BATTERY STORAGE Researchers develop a 3D alloy anode for battery storage
Researchers at Oregon State University have developed a new three-dimensional alloy anode that could completely change the future of battery technology and lead to more innovative energy storage devices.
Lithium-ion (Li-ion) batteries are at the core of our modern lives. They currently power everything from our laptops and smartphones to Electric Vehicles (EVs). However, as we’ve covered before, there’s a big safety catch: They have a fundamental flaw that can cause them to short circuit and even catch fire.
Now, researchers from Oregon State University (OSU) say that they’ve developed a new anode structure that could lead to a way for the design and manufacture of new innovative energy storage devices.
Aqueous battery technology
The team’s research has culminated in what they’re calling an aqueous battery. Aqueous battery technologies are favorable when compared to non-aqueous batteries because they’re not flammable. This puts a stop to the possibility of combustion when dendrites form and cause internal ruptures, making the batteries significantly safer.
Working in collaboration with colleagues at the Universities of Central Florida and Houston, the OSU team claims that the battery includes an anode composed of a zinc- and manganese-based alloy arranged in a novel nanostructure.

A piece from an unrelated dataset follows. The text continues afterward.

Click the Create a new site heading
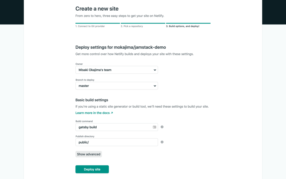286x179 pixels. coord(97,9)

According to Zhenxing Feng, an assistant professor of chemical engineering at OSU, aqueous batteries, which use water-based conducting solutions as the electrolytes, are a quickly emerging and safer alternative to Li-ion batteries. However, the energy density of these aqueous batteries has been comparatively low, and the water in the battery can react with lithium, which is a major hindrance.
A new alloy anode
In a bid to combat the challenges facing the broader adoption of aqueous batteries, the OSU research team developed a new alloy anode material with a unique nanostructure. The material is made up of a three-dimensional (3D) “zinc-M alloy”, with the M representing manganese and other transition metals.
According to Feng, the use of this alloy and its unique nanostructure not only helps to suppress dendrite formation but also demonstrates high stability over thousands of charge cycles under harsh electrochemical conditions. “The use of zinc can transfer twice as many charges than lithium, thus improving the energy density of the battery,” he claims.
The OSU researchers conducted further tests on the alloy anode in seawater-based aqueous electrolytes using a current density of 80 mA/cm2 instead of high purity deionized water as the electrolyte.
Will aqueous batteries change energy storage?
The researchers’ work and the results of these tests show the commercial potential for large-scale manufacturing of these aqueous batteries, says Feng, adding that the alloy anode could exhibit unprecedented interfacial stability by utilizing a favorable diffusion channel of zinc on the alloy surface.
Batteries with minimized (or no) dendrite formation could also lead to longer lifespans for consumer electronics. And in the automotive space, it could avoid dangerous battery failures in EVs.
Feng spoke confidently about the team’s work, saying that the concept demonstrated in the research is “likely to bring a paradigm shift in the design of high-performance alloy anodes for aqueous and non-aqueous batteries, revolutionizing the battery industry.”